Few such details escape Sommerhof's attention these days. He carries a pocket daybook with him everywhere, noting under the day's date every missing light bulb, every cracked seat back, every messy mustard jar -- all to be called to the attention of the proper authority.

He is a trouble-shooter, certainly, but he also is a customer-relations expert on a grand scale -- 2.5 million fans visited his facility last year.

"We have what we like to call the Oriole philosophy," said Sommerhof, pointing to a motto printed inside the orange employee handbook that is part of the dress code of every usher. "Treat our fans as you would treat guests in your own home."

The Orioles schedule 81 games at Memorial Stadium, and Sommerhof is there for every one. But you can count on your hand the number of innings -- never mind games -- that he actually has seen.

"My wife will come to a game every now and then, but I can never sit for more than an inning," said Sommerhof. "I feel like I have to keep moving."

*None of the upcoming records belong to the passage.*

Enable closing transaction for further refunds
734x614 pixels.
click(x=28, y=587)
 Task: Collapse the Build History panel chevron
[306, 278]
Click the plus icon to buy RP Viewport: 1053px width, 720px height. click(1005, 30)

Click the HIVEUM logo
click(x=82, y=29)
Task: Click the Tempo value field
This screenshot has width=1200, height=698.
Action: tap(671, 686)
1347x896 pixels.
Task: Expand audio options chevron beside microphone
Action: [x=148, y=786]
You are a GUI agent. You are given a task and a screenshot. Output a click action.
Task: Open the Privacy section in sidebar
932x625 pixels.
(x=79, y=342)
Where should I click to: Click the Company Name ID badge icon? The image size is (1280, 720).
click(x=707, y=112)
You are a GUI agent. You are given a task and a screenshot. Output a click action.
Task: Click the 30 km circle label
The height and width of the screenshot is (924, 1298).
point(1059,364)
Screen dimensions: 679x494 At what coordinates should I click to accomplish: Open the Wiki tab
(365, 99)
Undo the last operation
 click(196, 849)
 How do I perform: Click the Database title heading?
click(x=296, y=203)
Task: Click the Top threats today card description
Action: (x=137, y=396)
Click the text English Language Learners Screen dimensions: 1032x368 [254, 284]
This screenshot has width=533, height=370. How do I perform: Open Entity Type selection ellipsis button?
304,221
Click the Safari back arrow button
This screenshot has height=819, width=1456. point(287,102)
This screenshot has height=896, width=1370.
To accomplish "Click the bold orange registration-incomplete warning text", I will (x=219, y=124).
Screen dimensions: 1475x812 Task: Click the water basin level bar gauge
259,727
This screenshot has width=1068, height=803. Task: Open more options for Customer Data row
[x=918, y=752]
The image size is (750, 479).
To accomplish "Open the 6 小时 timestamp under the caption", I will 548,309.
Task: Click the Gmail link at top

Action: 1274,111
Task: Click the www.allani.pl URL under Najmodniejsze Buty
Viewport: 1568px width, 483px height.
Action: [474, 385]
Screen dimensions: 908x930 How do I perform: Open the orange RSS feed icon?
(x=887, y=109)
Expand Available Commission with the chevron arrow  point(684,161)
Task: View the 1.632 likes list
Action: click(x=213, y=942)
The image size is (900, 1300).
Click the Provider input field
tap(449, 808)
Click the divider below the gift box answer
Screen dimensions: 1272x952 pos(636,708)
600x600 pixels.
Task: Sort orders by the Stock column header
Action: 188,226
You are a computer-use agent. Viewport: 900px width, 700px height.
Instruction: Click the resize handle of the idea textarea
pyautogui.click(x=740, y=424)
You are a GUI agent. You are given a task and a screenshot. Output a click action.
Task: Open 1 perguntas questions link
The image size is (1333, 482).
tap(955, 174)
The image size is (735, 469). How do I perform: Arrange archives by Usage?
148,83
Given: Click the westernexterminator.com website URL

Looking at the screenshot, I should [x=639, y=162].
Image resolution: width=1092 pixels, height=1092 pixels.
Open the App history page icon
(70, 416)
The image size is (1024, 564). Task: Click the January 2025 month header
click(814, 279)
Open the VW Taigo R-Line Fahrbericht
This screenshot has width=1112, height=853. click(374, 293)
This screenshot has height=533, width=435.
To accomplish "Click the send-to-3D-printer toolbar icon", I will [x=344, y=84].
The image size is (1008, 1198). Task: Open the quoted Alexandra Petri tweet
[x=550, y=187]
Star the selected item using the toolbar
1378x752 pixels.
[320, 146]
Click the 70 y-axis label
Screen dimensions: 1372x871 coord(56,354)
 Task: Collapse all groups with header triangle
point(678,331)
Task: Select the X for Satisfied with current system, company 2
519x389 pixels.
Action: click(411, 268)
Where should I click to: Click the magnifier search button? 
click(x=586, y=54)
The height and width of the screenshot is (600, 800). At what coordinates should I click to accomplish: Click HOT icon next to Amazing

He meets briefly with Lt. Phil Farace, who is in charge of the police contingent at the stadium, and they discuss manpower needs for upcoming games. A doubleheader with an Orioles minor-league affiliate on a hot summer Sunday has Farace groaning with displeasure.

Sommerhof checks in at the Fan Assistance Center, staffed on this night by Vanessa Sandler, who is a dental assistant in her other life.

Her job is to handle the kinds of complaints -- ticket problems, parking problems, lost children -- that can be so minor but so damaging to the Orioles' image among fans if they are not handled smoothly. Occasionally, she is asked to step beyond the call of duty. "We had a girl come in one night and ask if Brad Komminsk was married," she said.

Next stop: the Designated Driver booth. Fans sign a pledge not to drink and are rewarded with a wristband that alerts vendors not to sell beer to them. Instead, they get two free sodas and a button. Fans can also come here to request free cab rides home, but they must surrender their car keys.

These are part of Major League Baseball's efforts to control drinking in ballparks. No beer is served in the stands after the seventh inning; the taps at the concession stands are shut off in the eighth.

"Every employee here is training in all the warning signs," said Sommerhof, "and how to act before things get out of hand."

A trip to the press box reveals a light fixture in need of repair; a trip through the private boxes solves a problem with a guest list. Dinner in the press lounge is interrupted by a complaint about a sticking door.

But Sommerhof's evening quickly goes from the mundane to the frightening. An elderly woman returns to her seat from the concession stand to find her husband slumped over. He has suffered a heart attack.

The medical staff on hand -- assisted by several doctors in the XTC stands, including a cardiologist -- quickly have the situation under control. As the paramedics rush out with the man on a stretcher, Farace arrives and tells Sommerhof he has sent a policewoman to accompany the wife to the hospital. Sommerhof takes the name of the victim. He will call the hospital in the morning on behalf of the team.

Boyle, the ARA-Martins boss, arrives to join Farace and Sommerhof. Their conversation is subdued and concerned. Someone asks the inning and the score. None of them knows.

Sommerhof's evening ends slowly. A trip to the ushers' room to )) say, "Good night." A pass at the players' parking lot to make sure the Orioles are leaving undisturbed. A brisk walk through the parking lot looking for motorists in trouble.

His party is over, but the cleanup must wait until dawn, when the Broadway crew arrives. Local ordinances prevent the stadium from keeping the lights on all night to clean. By noon the next day, he will be walking the stadium again, looking for broken seats, broken lights, clogged drains, whatever.

"With the opening of a homestand, there is all sort of adrenalin," said Sommerhof. "But, very quickly, it is exhausting. By the third or fourth game, you kind of get a second wind."

Sommerhof concludes his last homestand of the year tomorrow night, when the Toronto Blue Jays leave town. By then, he will have played host for 80 games, and the party will be over.

"To tell you the truth, in the off-season, when I get home at 6 o'clock, I am not quite sure what to do with the nights," he said.